Firearm background check data, however, requires close scrutiny. The way that these data are acquired on a state-by-state basis means that we might not be able to safely make comparisons across states. Moreover, according to one group of Harvard researchers, upwards of 40% of all gun owners report acquiring their most recent gun without a background check.

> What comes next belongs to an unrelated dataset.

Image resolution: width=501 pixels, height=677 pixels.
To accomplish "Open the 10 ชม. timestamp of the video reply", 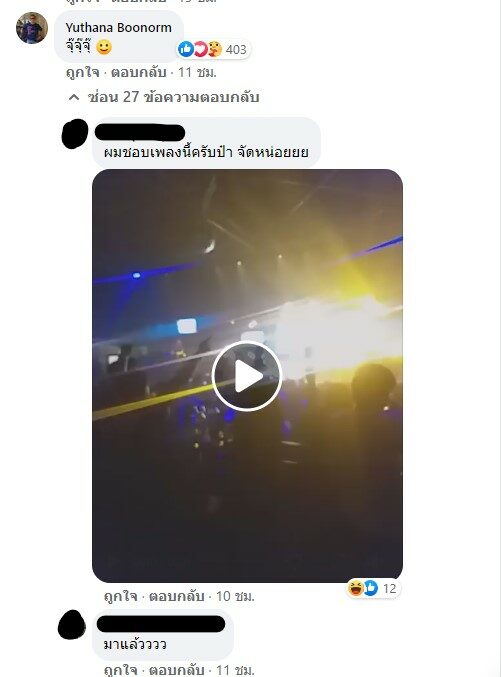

Thus, these numbers may tell a different story than one of ‘guns are being purchased more frequently.’ Although not employed in this post, there are some novel ways to develop stories similar to that one, like using NYT’s methodology to estimate gun sales from background check data. I encourage those interested to pursue their work, alongside the BuzzFeed News repository where this data came from, and analyze such questions yourself.